** start of TEXT EXCERPT **

South Africa

ANDREW YOUNG IN SA

US civil rights legend gives South Africa some DIY advice

US civil rights legend gives South Africa some DIY advice

Don’t count on governments to end poverty – they’re all broke. (We noticed.)

US civil rights legend Andrew Young jolted many in his audience at the University of Johannesburg last week when he advised them to stop counting on the government to eradicate poverty and to rely instead on themselves – and the private sector.

When people talk about governments ending poverty, it’s just not realistic…governments are all in debt,” he said.

We’ve got to do it ourselves and we can’t hold anybody else responsible.”

Young, 87, who stood at Martin Luther King’s side in leading the civil rights movement in the 1960s and then went on to become a US Congressman, US ambassador to the UN and then mayor of Atlanta, was at the university to receive an honorary doctorate.

The degree was to pay tribute to “an icon in his own right, a legend who has inspired the global struggle for justice… and helped change the course of history…,” said Professor Alex Broadbent, the Executive Dean of the Faculty of Humanities.

At a seminar before receiving the honorary degree, Young raised a few socialist eyebrows with some politically-incorrect advice about how to tackle South Africa’s social and economic ills.

The seminar discussed the role which Americans had played and could still play in developing South Africa. The focus was on how African-Americans could help black South Africans.

The South African debate on how to tackle the country’s triple scourge of poverty, unemployment and inequality usually stresses the government’s role. But Young instead emphasised self-reliance and entrepreneurship.

Sharing lessons from his eight years as Atlanta mayor between 1982 and 1990, he first gave a lot of credit to his predecessor Maynard Jackson, the city’s first black mayor, for desegregating Atlanta’s economy.

Jackson had opened the city’s economy by insisting that 25% of all businesses which participated in city projects, such as the major reconstruction of the airport and the construction of the mass transit system, should be owned by minorities or women.

Atlanta’s Hartsfield-Jackson airport was now the busiest in the world, generating about $50-billion in revenues annually.

And we don’t have any government money in it. We put it together dealing strictly with Wall Street. When people talk about governments ending poverty, it’s just not realistic. Governments are all in debt… You cannot deal with poverty when you’re in debt. So we’ve got to free up our minds.

I knew there was money all over the world and I decided I had to become mayor to bring some of the money into Atlanta. And money was so glad to come to Atlanta. As it would be to South Africa.”

Atlanta didn’t have a convention hotel so he persuaded Dutch pension funds to build three in his first term.

Conventions attract money. The convention and visitor business is still Atlanta’s largest employer. We now have 72 Marriott hotels in Atlanta. I see the makings of that here in Johannesburg and Cape Town and we don’t even have the wildlife parks you have.”

He had attracted major international airlines like Lufthansa, KLM and Japan Airlines to Atlanta. He told Japan Airlines it couldn’t do so unless its subsidiary company built a hotel in the city, which it did.

All the private deals were structured to pay for themselves. But to attract the big capital, the Atlanta city government had had to be honest and efficient.

I would say, you don’t have to pay anybody under the table. If someone tries to shake you down or you’re not getting the efficient service that we promised, call me personally. And I didn’t get one call in the eight years because I gave the person my home number in the presence of the staff who were dealing with their contracts. So it’s just being transparent all the way.”

** end of TEXT EXCERPT **

■ **SET TASKS**
- a) Reproduce word for word the stretch of the Andrew Young article from "Sharing lessons from" through "minorities or women.".
- b) Resume the Andrew Young article at the point where it stops, and keep writing.

** start of INFORMATION SHOWN **

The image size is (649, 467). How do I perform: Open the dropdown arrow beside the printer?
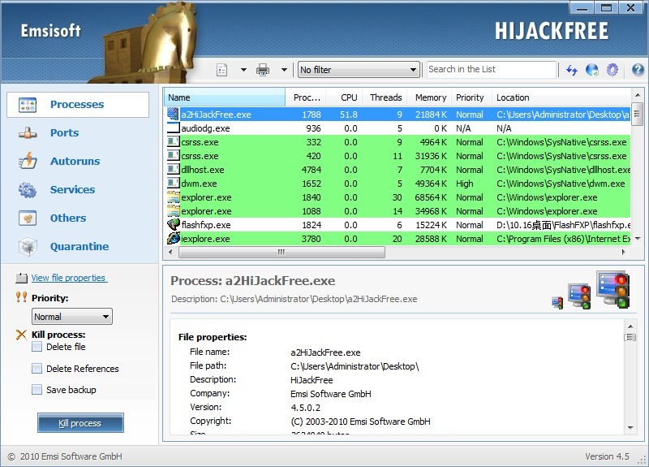[x=284, y=70]
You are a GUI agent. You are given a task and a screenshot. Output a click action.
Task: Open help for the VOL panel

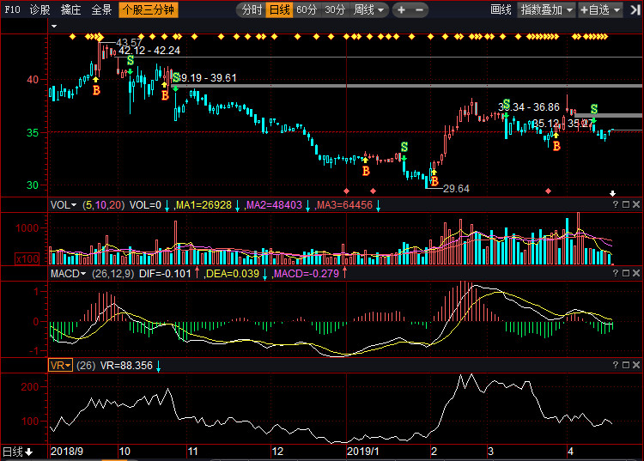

** end of INFORMATION SHOWN **

■ **ANSWERS**
- a)
Sharing lessons from his eight years as Atlanta mayor between 1982 and 1990, he first gave a lot of credit to his predecessor Maynard Jackson, the city’s first black mayor, for desegregating Atlanta’s economy.

Jackson had opened the city’s economy by insisting that 25% of all businesses which participated in city projects, such as the major reconstruction of the airport and the construction of the mass transit system, should be owned by minorities or women.

- b)
Young explained that he also reduced the time taken to get a business permit from seven months to seven minutes. The goal was less than one hour so that the applicant need not go back to the street to put another quarter in his parking meter.

And Young told his officials: “We’re not going to increase taxes to give you a raise. You have to earn your raise by growing the economy.”

In his first term, $70-billion of private investment flowed into the city and 1,100 companies moved into Atlanta, creating over a million new jobs.

And the population had grown from about one million people then to six and a half million people today.

The major international companies came to Atlanta because “people are so anxious to find quality, honest and efficient places to do business. I think South Africa has all the ingredients we had. You have space, you have bright people and you have a near-perfect climate.”

Young added that he also sold Atlanta to investors with the argument that they could get to 80% of the rest of the US within two hours.

Now you can do that from here. And if half the population of the planet is going to be in Africa by some time this century, then everyone who wants to be in business has to be in Africa. This is the perfect place to base your business.”

Young recalled how he had once advised Robert Mugabe during the apartheid years that he had a 10- to 12-year head start on South Africa to make Zimbabwe the gateway to Africa.

But Mugabe hadn’t taken his advice because he didn’t trust capitalism.

I told him it’s not about ‘isms’. It’s about money!”

It was put to him by Professor Chris Landsberg, UJ’s head of Africa diplomacy and foreign policy, that South Africa was still the most unequal country in the world. Landsberg recalled former President Thabo Mbeki saying South Africa still comprised two nations, one white and rich and one black and poor. Landsberg did note, however, that although the rich “nation” was no longer exclusively white, the poor one remained solely black.

Professor Fiona Tregenna, head of UJ’s industrial development department, identified South Africa’s key economic problem as being that “our growth and development path has been more redistributive than transformative in nature”.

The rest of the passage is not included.